▶ **DATASET CONTENT**:
^^^^
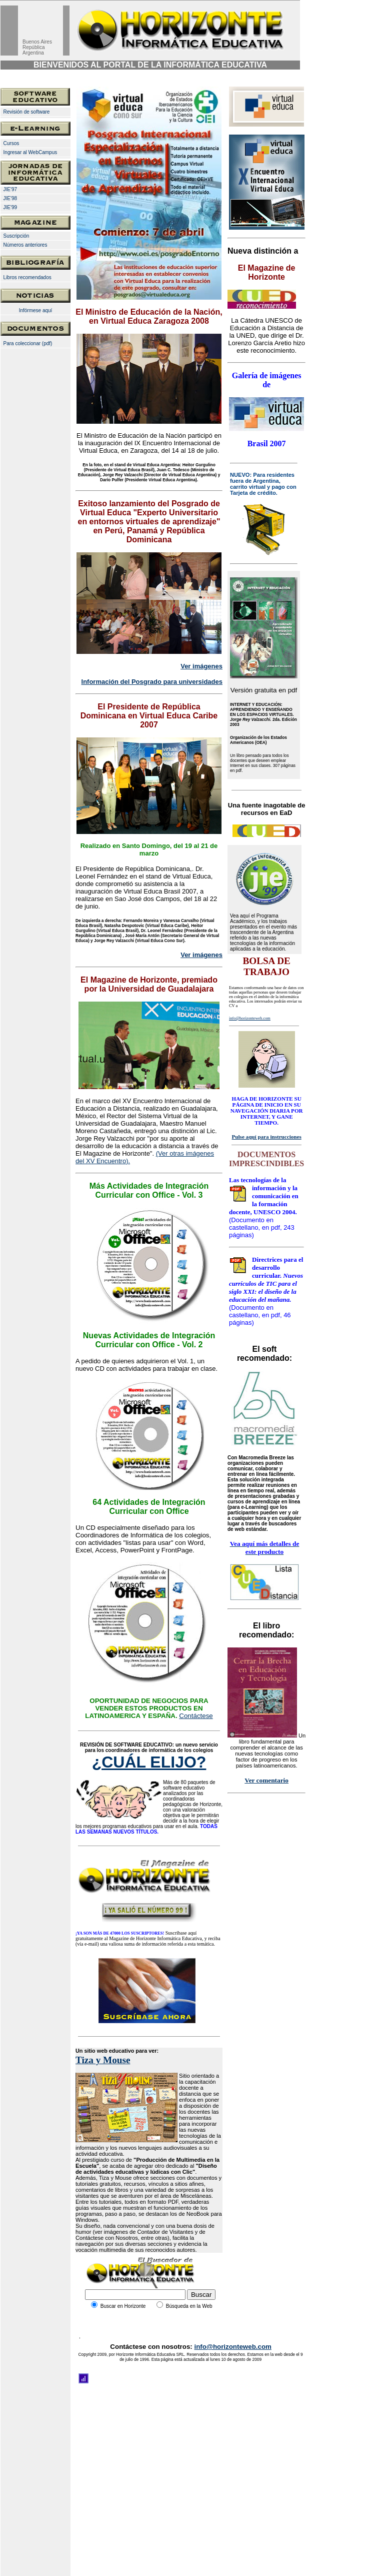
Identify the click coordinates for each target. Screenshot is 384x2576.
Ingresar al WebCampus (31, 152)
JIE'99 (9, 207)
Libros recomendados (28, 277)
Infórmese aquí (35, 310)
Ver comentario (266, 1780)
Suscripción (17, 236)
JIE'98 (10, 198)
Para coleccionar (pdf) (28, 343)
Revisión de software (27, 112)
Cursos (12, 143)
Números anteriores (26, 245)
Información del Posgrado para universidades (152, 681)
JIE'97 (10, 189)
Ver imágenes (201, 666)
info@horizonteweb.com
^^^^
▶ **HOW TO COMPLETE THIS TASK**:
The line containing "Ver comentario (266, 1780)" and all lines after it, through the last line of the data, should be retyped exactly.

▶ **OUTPUT**:
Ver comentario (266, 1780)
Suscripción (17, 236)
JIE'98 (10, 198)
Para coleccionar (pdf) (28, 343)
Revisión de software (27, 112)
Cursos (12, 143)
Números anteriores (26, 245)
Información del Posgrado para universidades (152, 681)
JIE'97 (10, 189)
Ver imágenes (201, 666)
info@horizonteweb.com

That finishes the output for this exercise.